Parmi les premiers, on compte toute la troupe des neocons avec quelques supplétifs, cette extraordinaire brochette de commentateurs indépendants répondant avec une non moins extraordinaire unicité aux stimuli habituels. Les élections en Irak, les négociations Abbas-Sharon, la “révolution” libanaise (de quelle couleur, celle-là? Pas orange, c’est déjà pris), la retraite syrienne, et nous y sommes: la Révolution démarre. Elle a déjà démarré en novembre 2001 (Afghanistan), en mars 2003 (prise de Bagdad), en décembre 2003 (capture de Saddam), en novembre 2004 (réélection de GW), en janvier 2005 (discours d’investiture de GW), en février 2005 (
Parmi les supplétifs extatiques, on trouve l’habituel Friedman, le libéral capable de changer d’avis plus vite qu’un G.I.’s flinguant une voiture transportant une otage italienne libérée.

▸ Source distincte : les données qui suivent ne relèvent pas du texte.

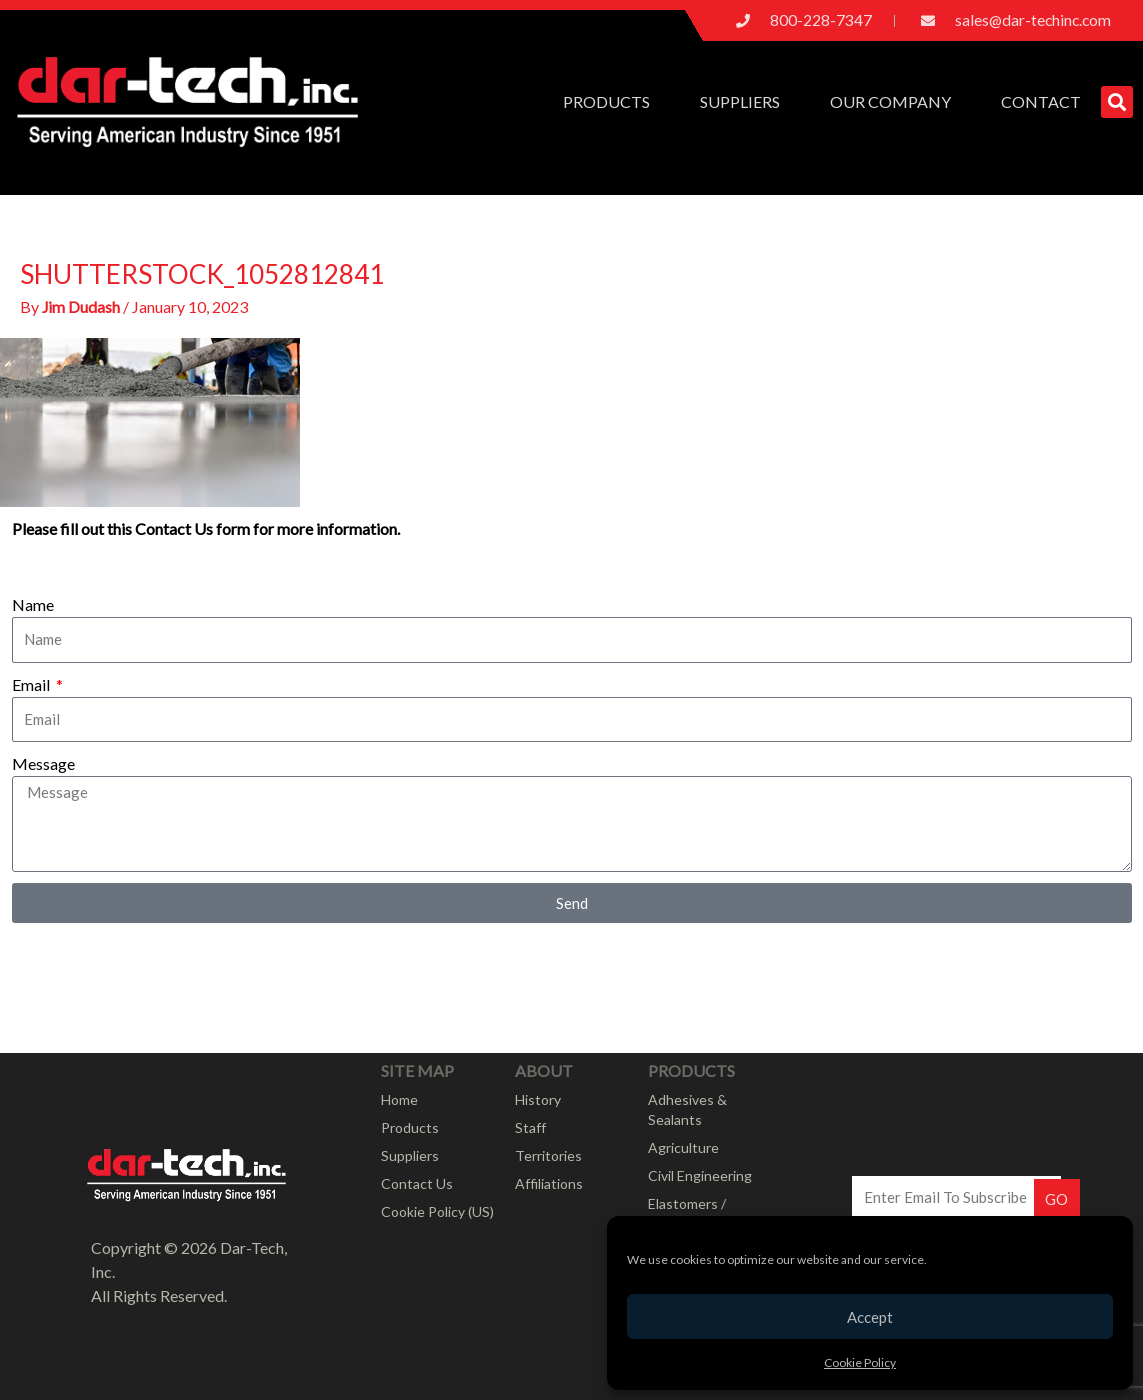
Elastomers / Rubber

Le 27 février, dans le New York Times, Friedman juge que ce qui se passe est sans doute “incredible”… Jugez vous-mêmes : « Nevertheless, what's happened in the last four weeks is not just important, it's remarkable. And if we can keep all three tipping points tipped, it will be incredible. »
Puis la cavalerie lourde (on ne les cite pas tous). David Ignatius, élégant, mesuré, cravaté, qui épouse le fondement des thèses néo-conservatrices en développant avec un délice discret (le 2 mars dans le Washington Post) la “théorie de la catastrophe” et toutes ces séduisantes idées sur le chaos créateur et sur la “glorious catastrophe” que les USA ont introduits dans la région: « There's no stopping the Middle East's glorious catastrophe now that it has begun. We are careening around the curve of history, and it's useful to remember a basic rule for navigating slippery roads: Once you're in the curve, you can't hit the brakes. The only way for America to keep this car on the road is to keep its foot on the accelerator. » (Il va de soi, au cas où l’on aurait oublié de le noter, que la voiture c’est le monde, — le Moyen-Orient pour le moment, — et le chauffeur, l’Amérique, ou GW soi-même.)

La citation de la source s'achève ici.